Return the listing in full. Keep every word as it stands.

[[ INPUT RECORDS, beginning ]]

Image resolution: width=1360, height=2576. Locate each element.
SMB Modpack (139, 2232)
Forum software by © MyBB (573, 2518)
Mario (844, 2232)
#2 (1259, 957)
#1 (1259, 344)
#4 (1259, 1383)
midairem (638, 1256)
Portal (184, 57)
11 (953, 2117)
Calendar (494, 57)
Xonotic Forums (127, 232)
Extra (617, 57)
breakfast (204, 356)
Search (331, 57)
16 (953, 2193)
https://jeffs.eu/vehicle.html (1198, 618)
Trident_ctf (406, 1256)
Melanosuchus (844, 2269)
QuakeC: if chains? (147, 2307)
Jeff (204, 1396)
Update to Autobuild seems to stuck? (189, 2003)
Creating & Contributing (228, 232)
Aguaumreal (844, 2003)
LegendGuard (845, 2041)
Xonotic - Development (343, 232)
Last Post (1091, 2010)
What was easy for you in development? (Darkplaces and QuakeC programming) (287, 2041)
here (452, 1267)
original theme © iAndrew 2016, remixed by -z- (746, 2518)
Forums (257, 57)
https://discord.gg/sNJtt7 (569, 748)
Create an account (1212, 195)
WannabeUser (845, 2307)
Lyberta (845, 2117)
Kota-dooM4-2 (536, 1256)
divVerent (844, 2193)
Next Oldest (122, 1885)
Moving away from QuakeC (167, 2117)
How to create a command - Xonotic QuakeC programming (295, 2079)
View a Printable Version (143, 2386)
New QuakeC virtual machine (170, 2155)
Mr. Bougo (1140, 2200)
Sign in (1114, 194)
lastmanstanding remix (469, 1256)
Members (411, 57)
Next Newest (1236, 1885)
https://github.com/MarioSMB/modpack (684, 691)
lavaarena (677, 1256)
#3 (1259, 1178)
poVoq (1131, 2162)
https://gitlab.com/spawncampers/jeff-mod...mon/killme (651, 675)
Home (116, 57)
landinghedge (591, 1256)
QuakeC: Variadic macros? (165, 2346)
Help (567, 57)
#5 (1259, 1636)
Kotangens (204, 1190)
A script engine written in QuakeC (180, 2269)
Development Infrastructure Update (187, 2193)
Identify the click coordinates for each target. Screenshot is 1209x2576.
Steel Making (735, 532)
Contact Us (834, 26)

[[ INPUT RECORDS, end ]]

**TASK SOLUTION**
Image resolution: width=1360, height=2576. Locate each element.
SMB Modpack (139, 2232)
Forum software by © MyBB (573, 2518)
Mario (844, 2232)
#2 (1259, 957)
#1 (1259, 344)
#4 (1259, 1383)
midairem (638, 1256)
Portal (184, 57)
11 (953, 2117)
Calendar (494, 57)
Xonotic Forums (127, 232)
Extra (617, 57)
breakfast (204, 356)
Search (331, 57)
16 (953, 2193)
https://jeffs.eu/vehicle.html (1198, 618)
Trident_ctf (406, 1256)
Melanosuchus (844, 2269)
QuakeC: if chains? (147, 2307)
Jeff (204, 1396)
Update to Autobuild seems to stuck? (189, 2003)
Creating & Contributing (228, 232)
Aguaumreal (844, 2003)
LegendGuard (845, 2041)
Xonotic - Development (343, 232)
Last Post (1091, 2010)
What was easy for you in development? (Darkplaces and QuakeC programming) (287, 2041)
here (452, 1267)
original theme © iAndrew 2016, remixed by -z- (746, 2518)
Forums (257, 57)
https://discord.gg/sNJtt7 (569, 748)
Create an account (1212, 195)
WannabeUser (845, 2307)
Lyberta (845, 2117)
Kota-dooM4-2 (536, 1256)
divVerent (844, 2193)
Next Oldest (122, 1885)
Moving away from QuakeC (167, 2117)
How to create a command - Xonotic QuakeC programming (295, 2079)
View a Printable Version (143, 2386)
New QuakeC virtual machine (170, 2155)
Mr. Bougo (1140, 2200)
Sign in (1114, 194)
lastmanstanding remix (469, 1256)
Members (411, 57)
Next Newest (1236, 1885)
https://github.com/MarioSMB/modpack (684, 691)
lavaarena (677, 1256)
#3 (1259, 1178)
poVoq (1131, 2162)
https://gitlab.com/spawncampers/jeff-mod...mon/killme (651, 675)
Home (116, 57)
landinghedge (591, 1256)
QuakeC: Variadic macros? (165, 2346)
Help (567, 57)
#5 (1259, 1636)
Kotangens (204, 1190)
A script engine written in QuakeC (180, 2269)
Development Infrastructure Update (187, 2193)
Identify the click coordinates for each target. Screenshot is 1209x2576.
Steel Making (735, 532)
Contact Us (834, 26)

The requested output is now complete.